In a recent blog post, we showed how to subscribe to Freedom of Information requests made to your local council on WhatDoTheyKnow.com.
All good, but what if you’re interested in a topic, rather than an authority?
Well, you can set up many different kinds of alert on WhatDoTheyKnow. For example, you can opt to receive a daily email every time an FOI request or response contains your chosen keyword.
If you’ve also subscribed to a specific body, you’ll receive the alerts all rolled into one email – in fact, however many alerts you set up, they’ll always be aggregated in this way, so there’s no need to worry about flooding your inbox.
How to subscribe to a word or topic
Let’s say, for the sake of an example, that you have a particular interest in bats – maybe you work for a bat conservation project, or you’re a student doing a thesis on bats.
Whatever the case, you might find it useful to receive an email every time an FOI request is made about bats. By subscribing to an alert, you’ll be tipped off if, for example, someone asks about bats causing an impediment to building works, or if new wildlife survey results are released in response to a request.
1. Search for your term
Every alert begins with a search.
Go to the homepage of WhatDoTheyKnow.com and use the search box at the top right of the page:
Searching for ‘bats’ gives me almost 500 results of FOI requests where the word ‘bat’, ‘bats’ or ‘batting’ is mentioned – either in the request itself, or in the response.
2. Refining your results
Most of these results are highly relevant, but there is one slight complication:
Some of the results contain different meanings of the word ‘bat’: there is one about Bat Mitzvahs, several about bus stops which have ‘BAT’ as part of a location code, and one response which mentions baseball bats as a crime weapon.
We can refine these results, and make sure we only subscribe to the ones we want, with an Advanced Search – click on the link next to the search box to see how.
WhatDoTheyKnow’s search engine can handle advanced search operators, and also a number of search types that are tailored to the site.
For example, you can search within particular date spans, or within requests made by a specific user. If you scroll further down the Advanced Search page, you’ll also see that it’s possible to search for all requests within a certain status type (eg “successful” requests) – and all of these search operators can be used in combination.
For our immediate needs, however, we only want to ensure that our search brings up results about the right kind of bat. I can do this either by using the – sign, or the word ‘NOT’ in front of words I wish to exclude:
Click the Search button again, and you’ll see that this process has weeded out the most obvious irrelevant results.
If I subscribe to this search string, I will receive an email alert every time (the right kind of) bats are mentioned in a request or response.
Deciding what you want to receive
In the example above, I will receive several alerts for each relevant FOI request, over several days, as it goes through the process of getting a response.

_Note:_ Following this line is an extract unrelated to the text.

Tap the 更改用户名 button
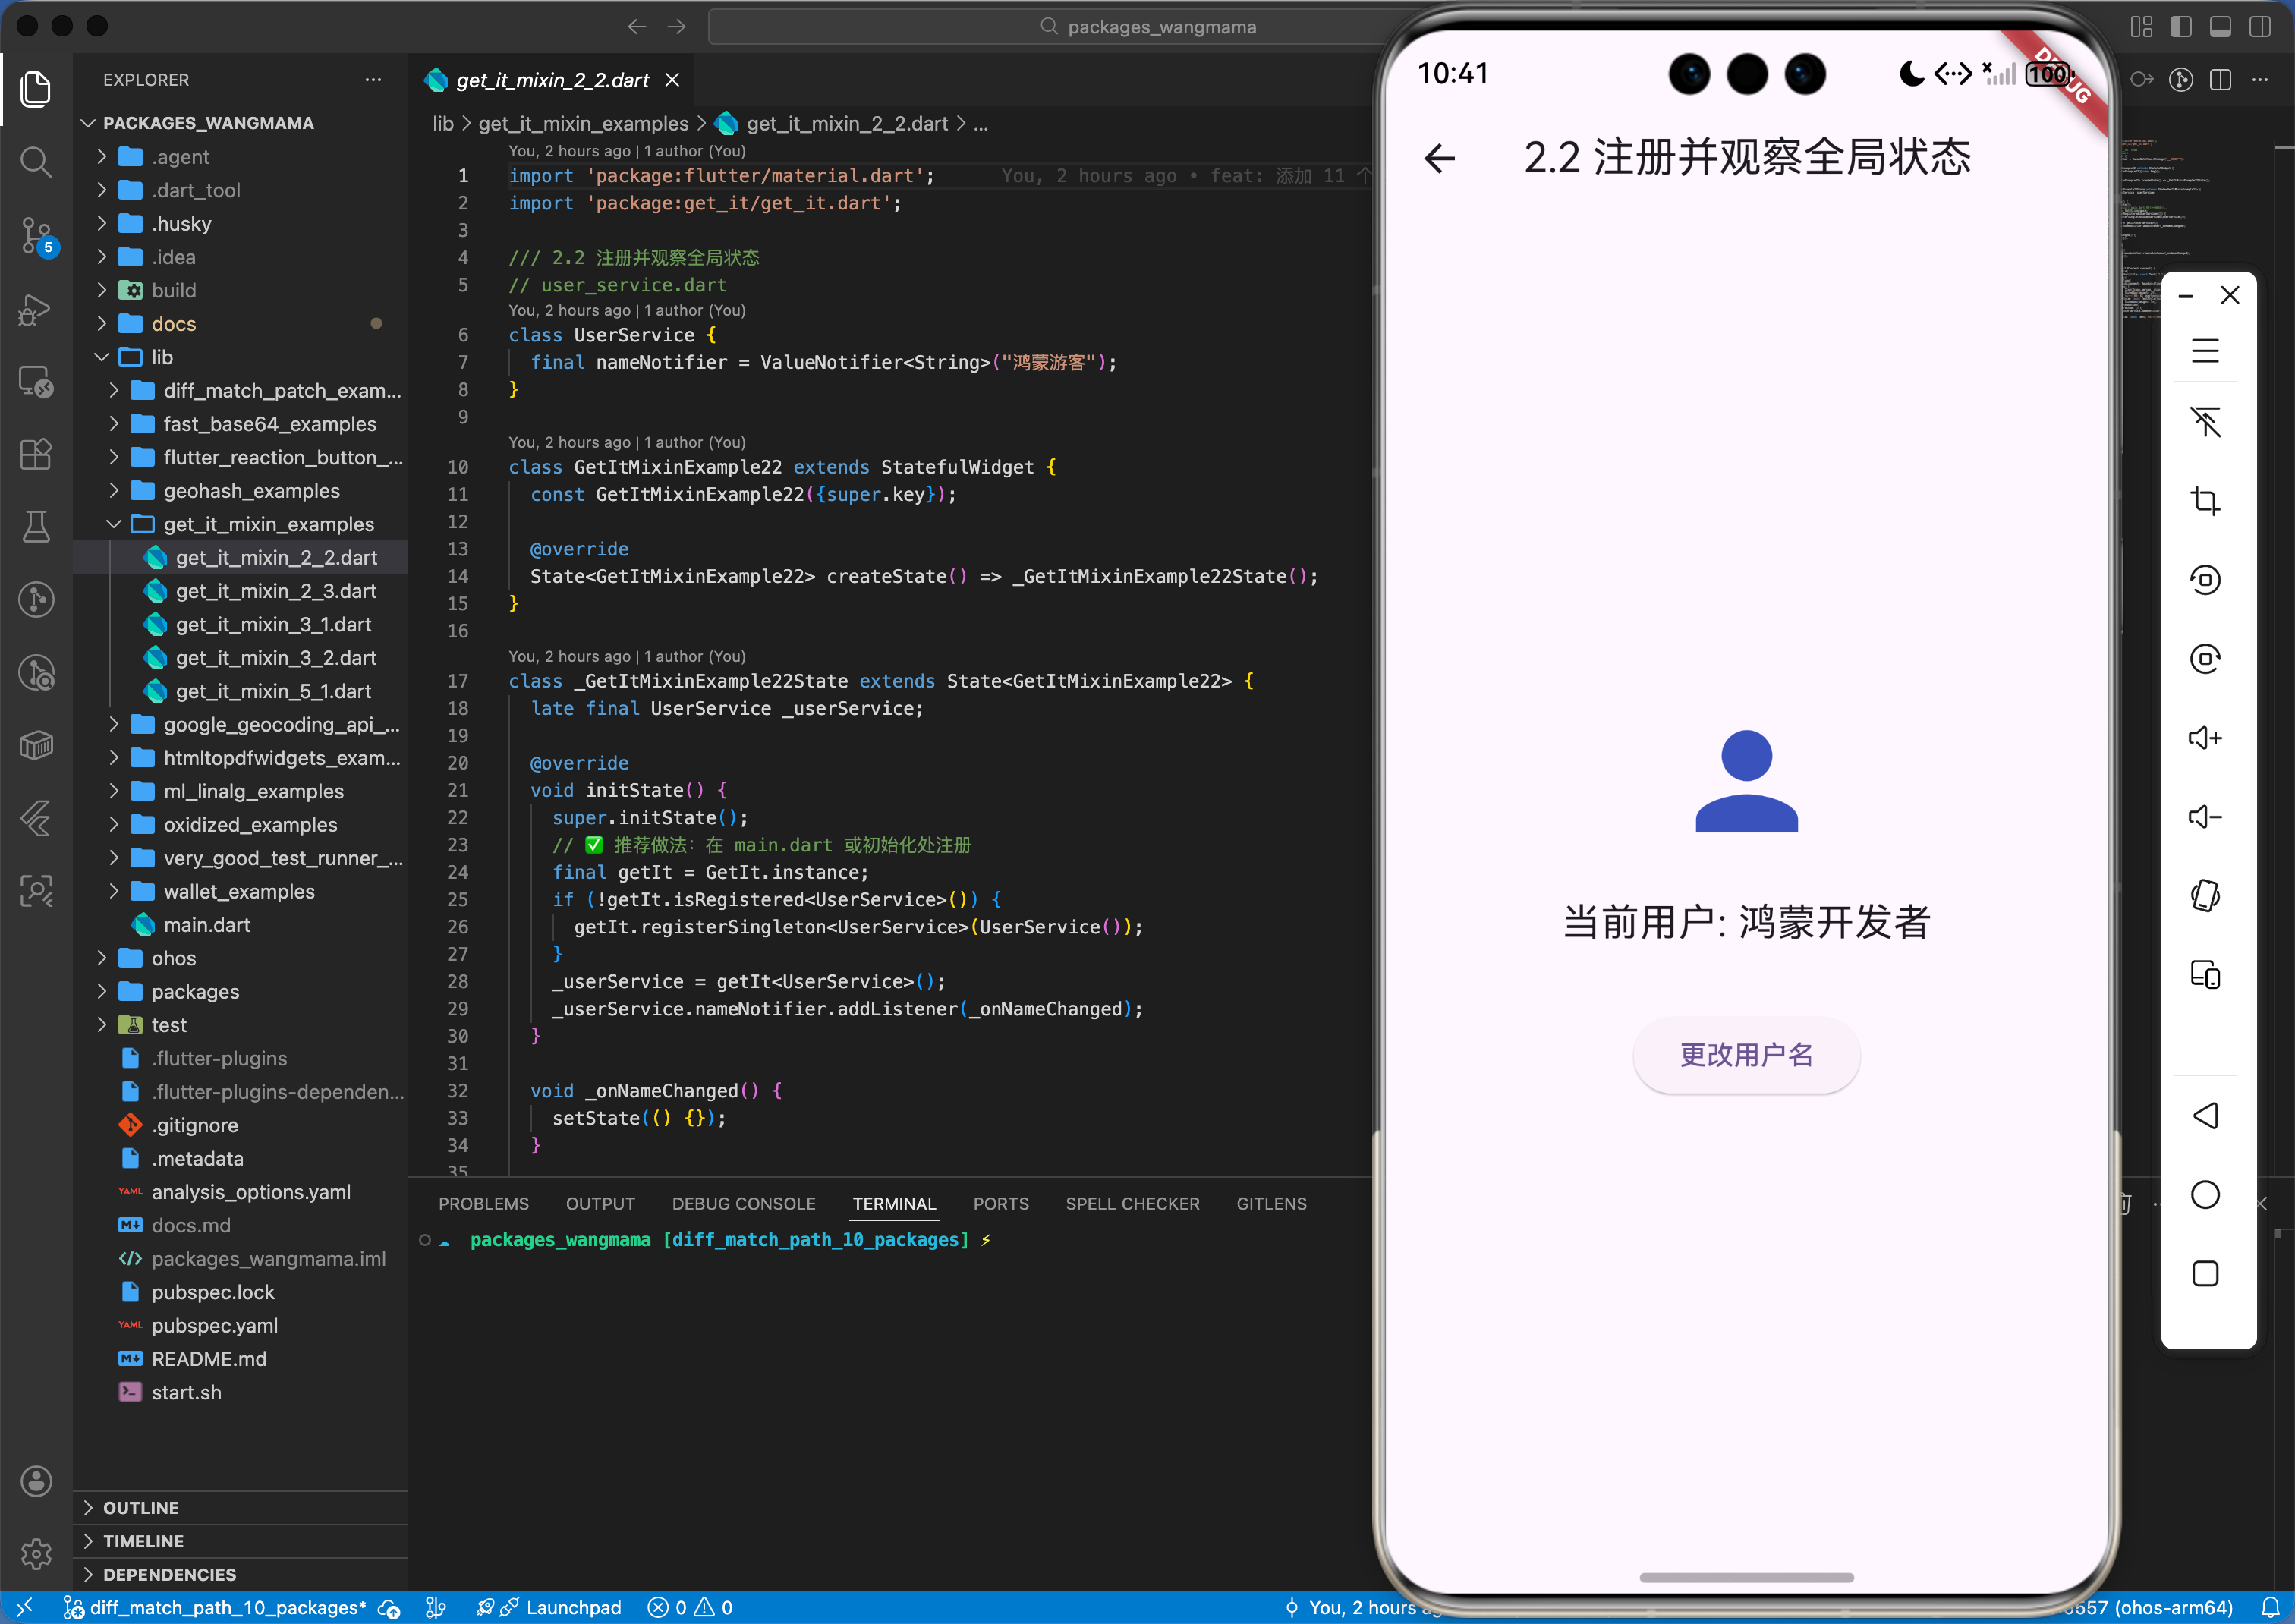Image resolution: width=2295 pixels, height=1624 pixels. [1745, 1055]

I’ll get one when the request is first made, one when the authority respond to say that the request has been received, one when a response is made, and potentially others, if there is any more correspondence going back and forth, for example in the case of a request for an internal review.
That can be fine – many users like to track requests in this way. But if you want to, you can refine your search using the ‘status’ operators – for example, if you only want to receive an alert when a request has been successful, you could search for:
bats NOT baseball NOT mitzvah NOT bus status:successful.
Now your search results will only find those requests where a response has been received, and the user has marked that it answered their question adequately. You can see the various statuses available here.
Once you have refined your search results to your liking, you are ready to subscribe.
At the top right of the search results page, you will see a green button titled ‘Track this search’:
At this point, we ask you to sign up or sign in:
If you already have a WhatDoTheyKnow account, all you need to do is log in, and you’re done – your alert has been set up.
If you don’t have an account, it’s as simple as filling in your email address, name, and picking a password.
The site will then send you a confirmation email with a link in it – clicking on this helps to confirm that you are a real person, and that you have entered a genuine email address – which you’ll need, if you are going to receive alerts!
Now all you have to do is wait for our alerts to come into your email. You can set up as many as you like, for as many topics or authorities as required.
Every email has a link at its foot, allowing you to delete your alerts when you’ve had enough. If you want to stop receiving one or more of them, just click ‘unsubscribe’.
Let us know whether you find this service useful, and how you’re using it!